Geography
- Location: Kingston, Jamaica
- Coordinates: 17°58′37″N 76°47′44″W﻿ / ﻿17.9768246°N 76.7954588°W

Services
- Beds: 248

History
- Former name: Victoria Jubilee Lying-In Hospital
- Opened: 9 May 1892

Links
- Website: serha.gov.jm/hospitals/vjh
- Lists: Hospitals in Jamaica

= Victoria Jubilee Hospital =

Victoria Jubilee Hospital (initially known as the Victoria Jubilee Lying-In Hospital) was founded in 1891 and opened to the public in 1892 in Kingston, Jamaica. The current facility, the largest maternity hospital in the English-speaking Caribbean, features 248 beds and delivers around 8,000 babies annually.

==History==
As a tribute to Queen Victoria in memory of her Golden Jubilee, the Victoria Jubilee Lying-In Hospital began as a public subscription project and was then endowed by the Government of Jamaica.
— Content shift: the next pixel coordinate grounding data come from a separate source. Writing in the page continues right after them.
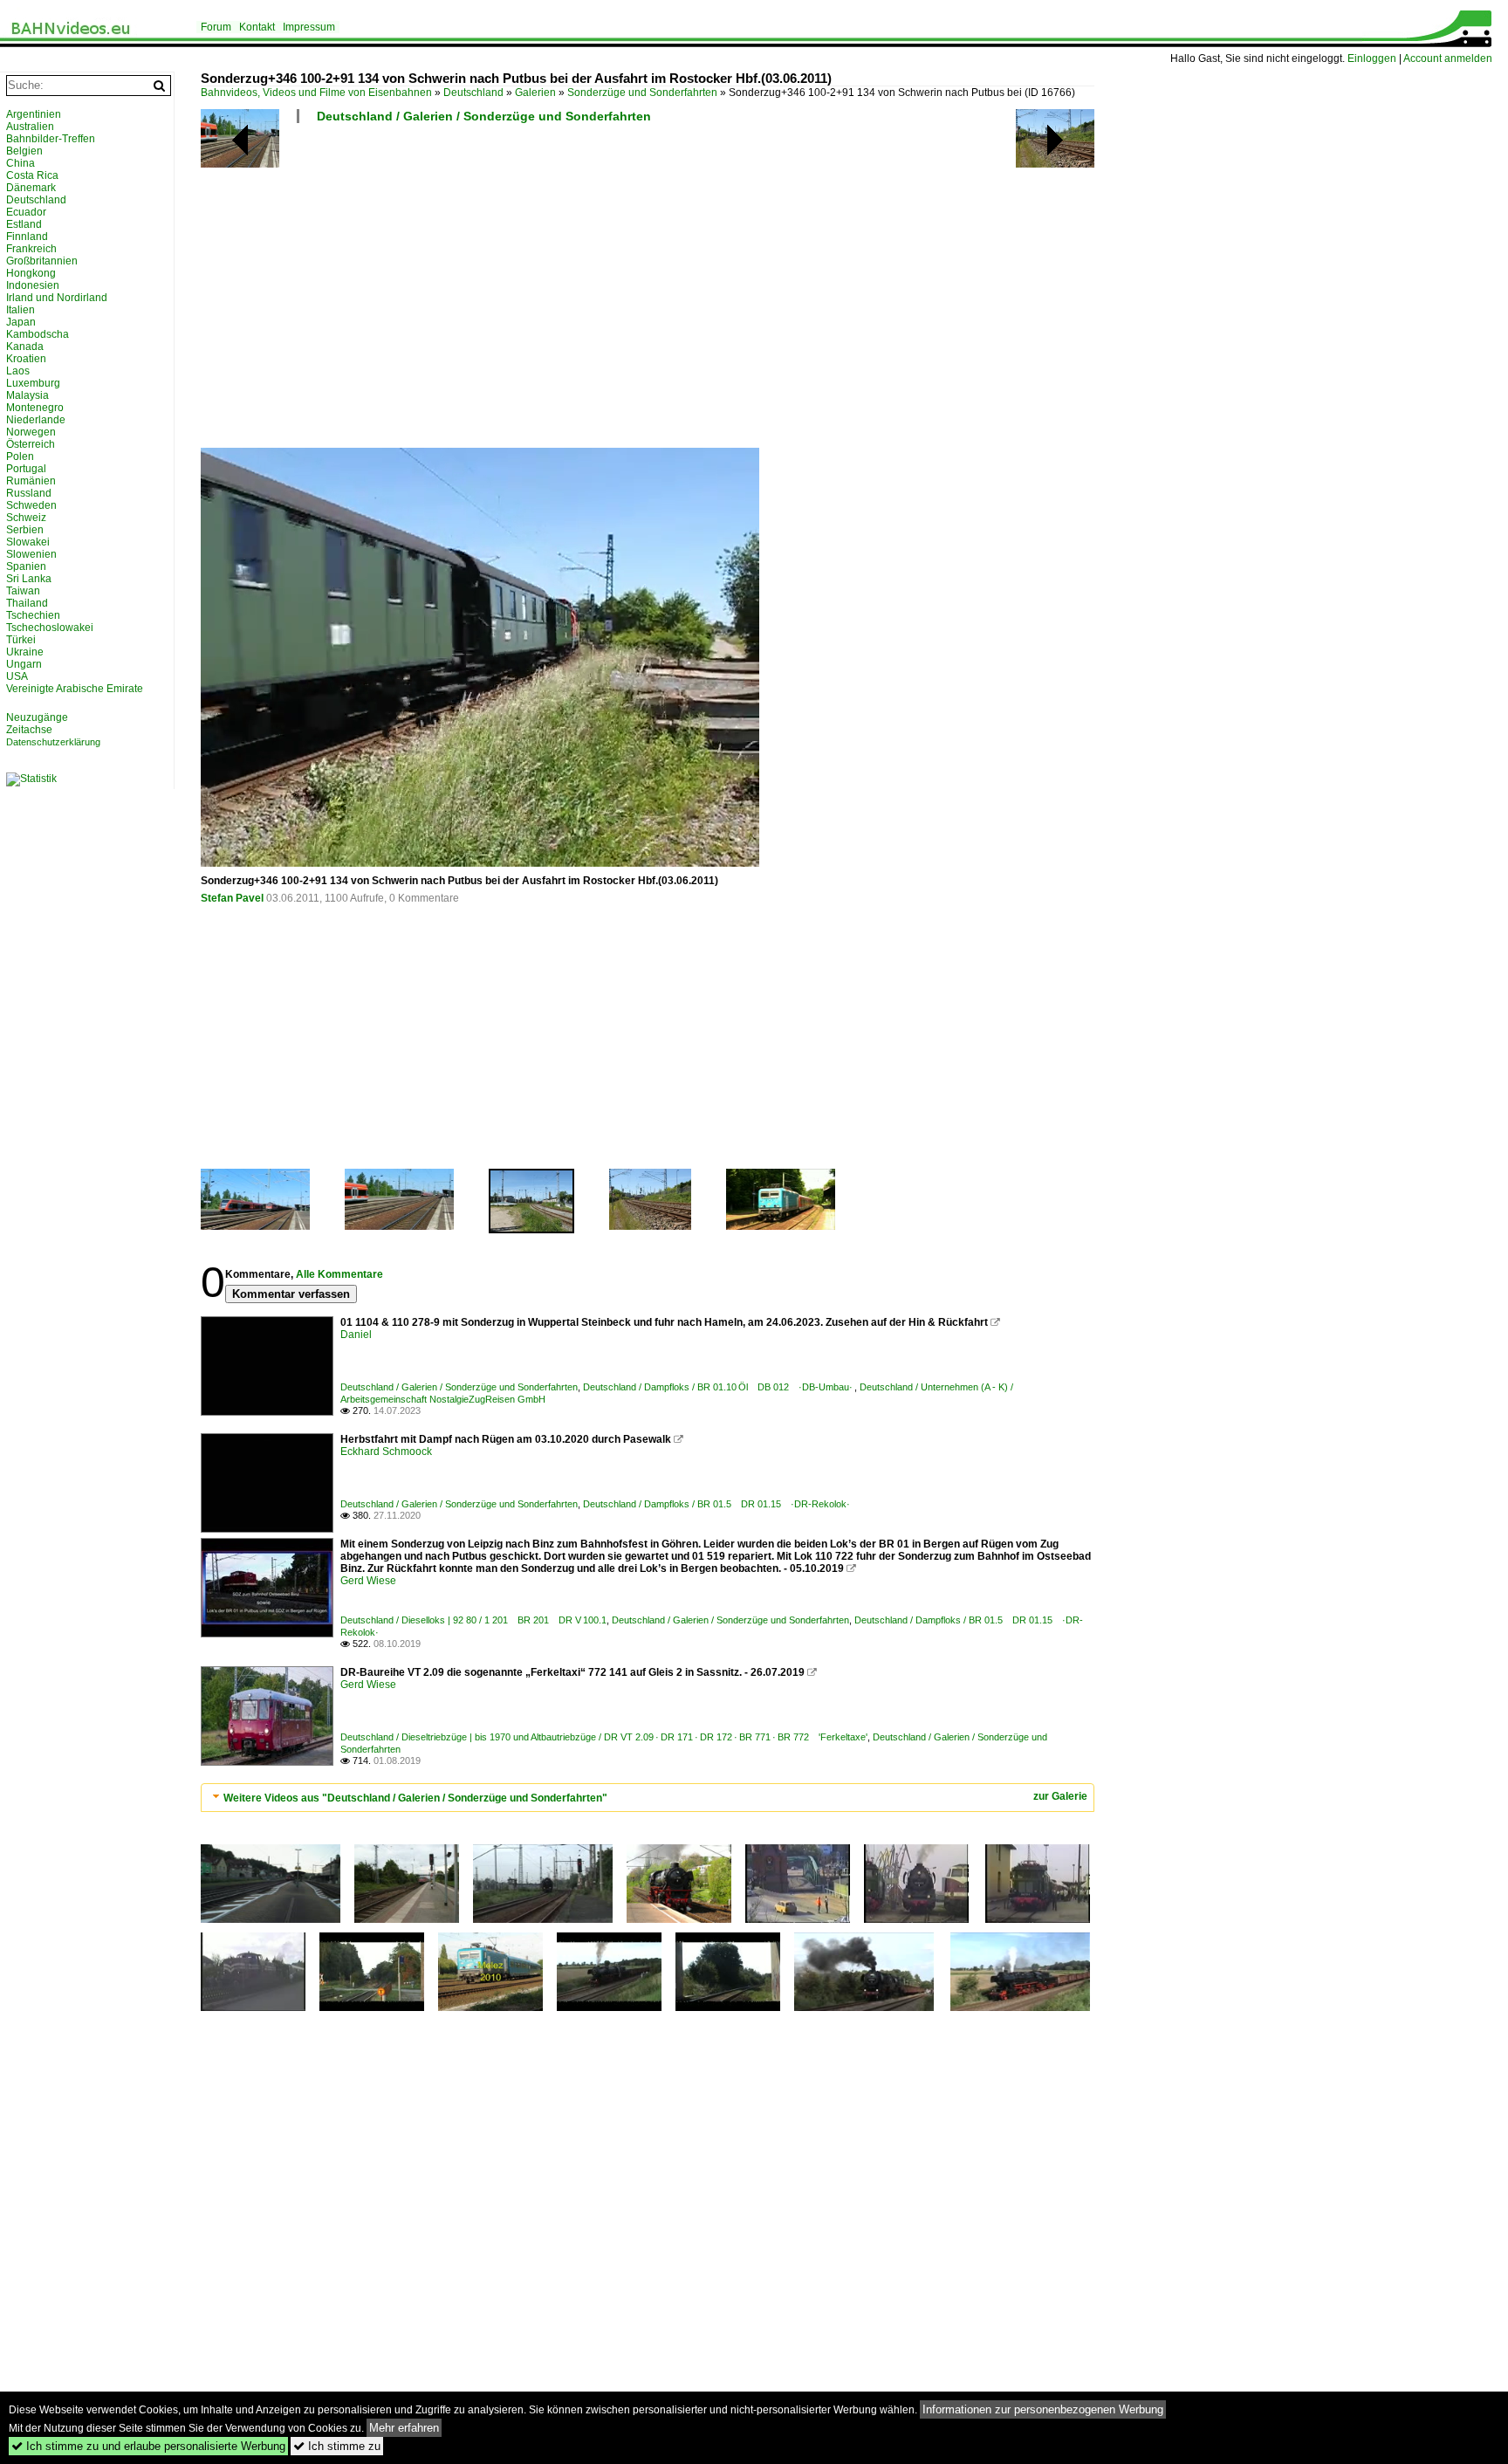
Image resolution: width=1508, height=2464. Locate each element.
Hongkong (31, 273)
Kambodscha (37, 334)
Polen (20, 456)
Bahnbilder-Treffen (50, 139)
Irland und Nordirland (56, 298)
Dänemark (31, 188)
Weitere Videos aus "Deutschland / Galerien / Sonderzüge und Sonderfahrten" (415, 1798)
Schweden (31, 505)
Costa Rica (32, 175)
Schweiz (26, 517)
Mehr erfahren (404, 2427)
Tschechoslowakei (49, 627)
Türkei (21, 640)
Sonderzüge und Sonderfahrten (642, 92)
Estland (24, 224)
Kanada (25, 346)
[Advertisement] (724, 292)
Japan (21, 322)
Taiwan (23, 591)
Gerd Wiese (368, 1581)
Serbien (25, 530)
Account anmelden (1447, 58)
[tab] (647, 1797)
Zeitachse (29, 730)
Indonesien (32, 285)
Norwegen (31, 432)
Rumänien (31, 481)
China (20, 163)
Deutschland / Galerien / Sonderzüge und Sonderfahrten (484, 116)
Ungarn (24, 664)
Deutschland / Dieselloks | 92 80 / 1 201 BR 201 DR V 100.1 (473, 1620)
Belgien (24, 151)
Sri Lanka (28, 579)
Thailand (27, 603)
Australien (30, 126)
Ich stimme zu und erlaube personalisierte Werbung (148, 2446)
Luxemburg (33, 383)
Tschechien (33, 615)
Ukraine (25, 652)
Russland (28, 493)
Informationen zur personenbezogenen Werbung (1042, 2409)
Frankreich (31, 249)
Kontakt (257, 27)
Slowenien (31, 554)
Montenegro (35, 408)
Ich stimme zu (336, 2446)
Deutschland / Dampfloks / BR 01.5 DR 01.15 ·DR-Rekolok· (716, 1504)
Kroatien (26, 359)
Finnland (27, 236)
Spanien (26, 566)
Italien (20, 310)
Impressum (309, 27)
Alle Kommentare (339, 1274)
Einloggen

It was planned as a public hospital for poor women to provide them with suitable food and lodging, and medical care, under the supervision of trained professionals, during their confinement. In addition, from the beginning, a nursing training program was planned to train competent practitioners to service community health needs.

The hospital was built in 1891 and opened to the public on 9 May 1892 located on North Street between Rose Lane and West Street. A two-story building, surrounded by a wide verandah, it featured modern accommodations and electricity. The ground floor had twelve rooms for student nurses, as well as offices for the matron and doctor. The upper floor contained two wards of six beds, two lying-in rooms, and a bathroom, as well as one private room if a patient could afford to pay. To the rear of the main building was an isolation ward for infectious patients, a laundry, kitchens, and a bath house. The grounds were planted with ornamental plants and trees from the Botanical Garden. The first doctor employed by the hospital was Michael Grabham and Miss Davis, a certified nurse was hired from London, as the matron.

The majority of the training for student nurses was practical and the intent was to relocate trainees throughout the country after completion of their education. Pupil nurses were assigned patients in rotation administered medicines and monitored their condition, acting as assistants to the matron and physician. Lectures were given to acquaint students with proper treatment techniques, varied conditions, and complications they might encounter during their rounds. Particular attention was paid to infant care and passing on information to mothers so that they could maintain the health of their children. Though sometimes controversial, the hospital accepted all patients, including single mothers, but gave preference to married women if space was limited.

Through the years, various expansion projects took place in the period from 1950 to 1975, which resulted in an additional 150-bed availability and new administration offices.